Other schools like the University of Arkansas and University of Iowa have moved to comply with the order, while it appears the University of Michigan chose the opposite route. More directives like the kind Stanford issued may be coming in the weeks ahead as federal agencies, contractors, and universities attempt to roll back diversity training efforts to avoid any potential impact to funding.
The executive order took effect immediately, but a portion that deals with requirements for government contractors goes into effect next week, 60 days after the signing of the order. The order also requires heads of federal agencies to submit reports to the White House’s Office of Management and Budget (OMB) within 60 days in order to compile a list of grant programs that must comply with the order.

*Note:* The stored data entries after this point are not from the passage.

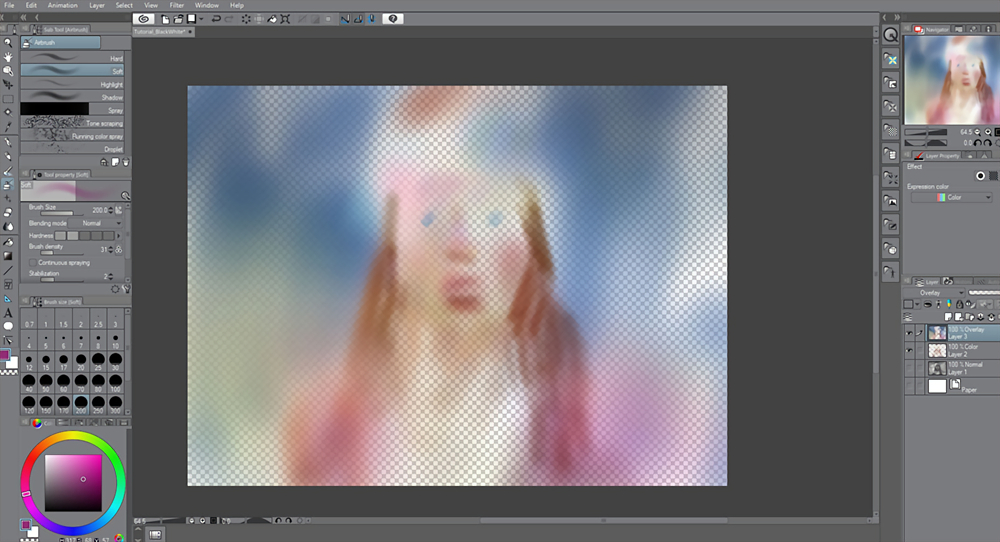
Task: Select the Balloon tool in the toolbar
Action: tap(8, 326)
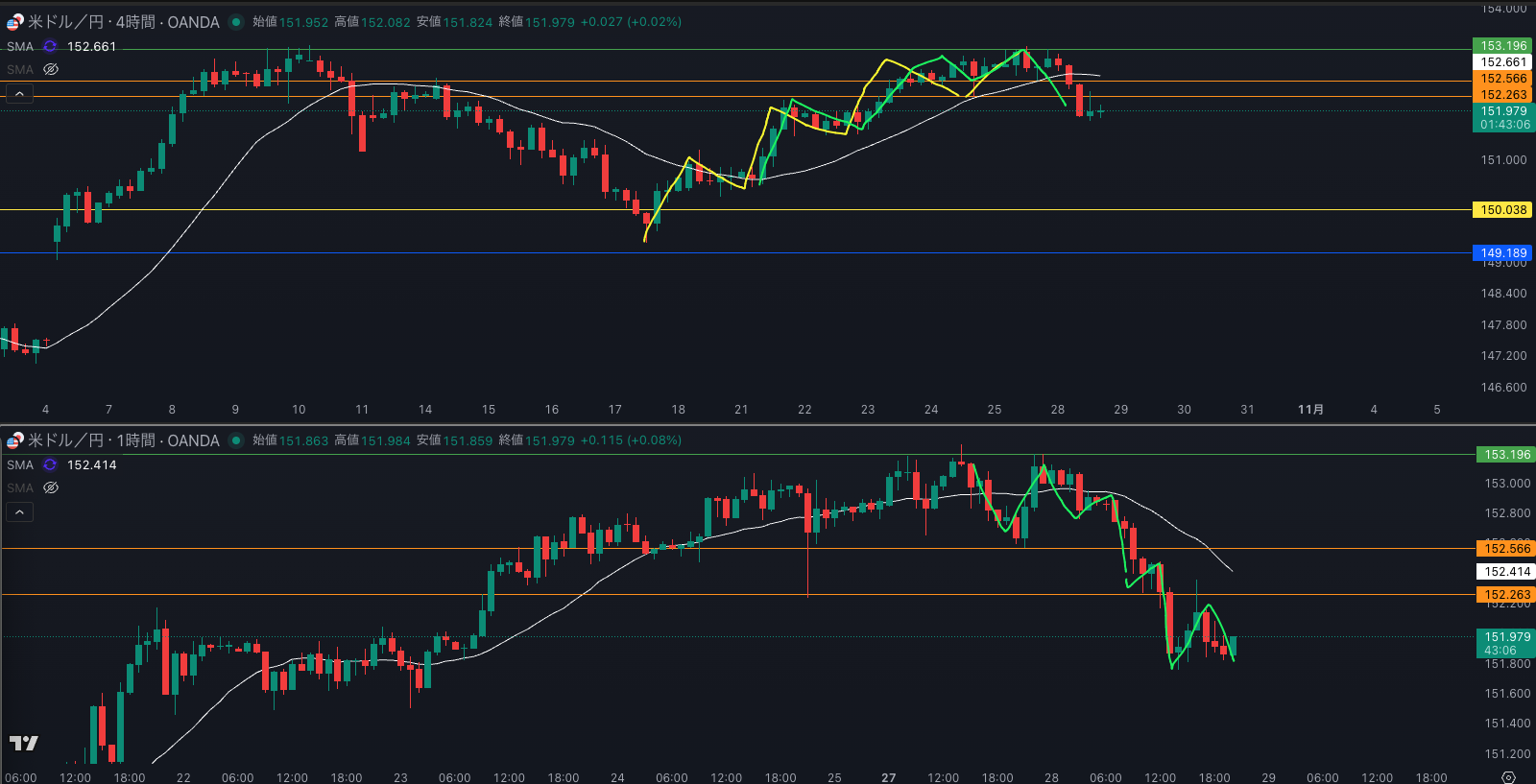Click the green 153.196 label on bottom chart
Image resolution: width=1536 pixels, height=784 pixels.
[x=1506, y=455]
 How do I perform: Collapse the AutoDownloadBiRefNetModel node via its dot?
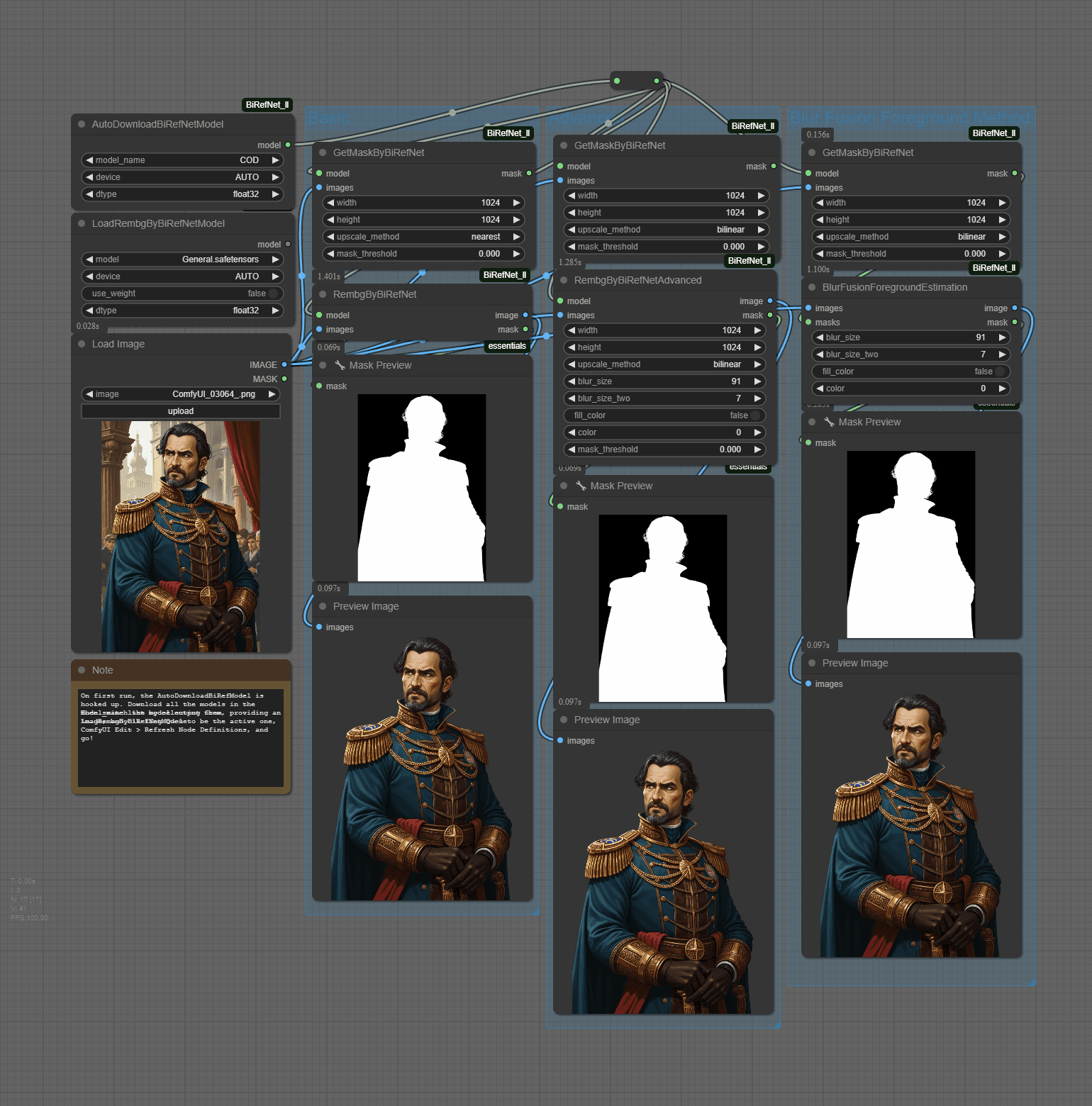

Michele Dauber is a Stanford Law professor and sociologist who has pushed for stricter sexual assault reporting policies at Stanford. She spearheaded the successful campaign to recall Judge Aaron Persky in 2018 for his handling of the sexual assault conviction of Brock Turner. Dauber called the Stanford directive absurd on its face and contrary to science and history. It means that, for example, Stanford faculty may not be able to benefit from training by notable scholars on campus like Stanford social psychologist Jennifer Eberhardt, whose work on implicit bias earned her the MacArthur genius grant in 2014. And parts of the directive and order still need to be clarified, Dauber said, in order to assess any potential chilling effect or impact to academic freedom.
“I can’t understand why any university would run to comply with Donald Trump’s order, and because we’re so well-resourced, we don’t have to,” she said. “Even assuming that it will ever become final, one could forgive a poorly resourced college that’s economically depressed not wanting to stand up to this and show regret and sorrow that they had to comply, but that is not Stanford University.”
Stanford University is ranked among the richest educational institutions in the world, according to U.S. News data. That puts Stanford in a position to explore legal options to challenge the order, Dauber said.
In addition to legal challenges, the Trump executive order also met opposition from business leaders. Last month, the U.S. Chamber of Commerce and 160 other organizations across the country banded together to issue a letter calling for the rescinding of the executive order. Critical race theory has also inspired or been an element in AI research in the past year. AI researchers from companies like Google, which was created at Stanford, are doubling down on critical race theory as a way to think about race and algorithmic fairness.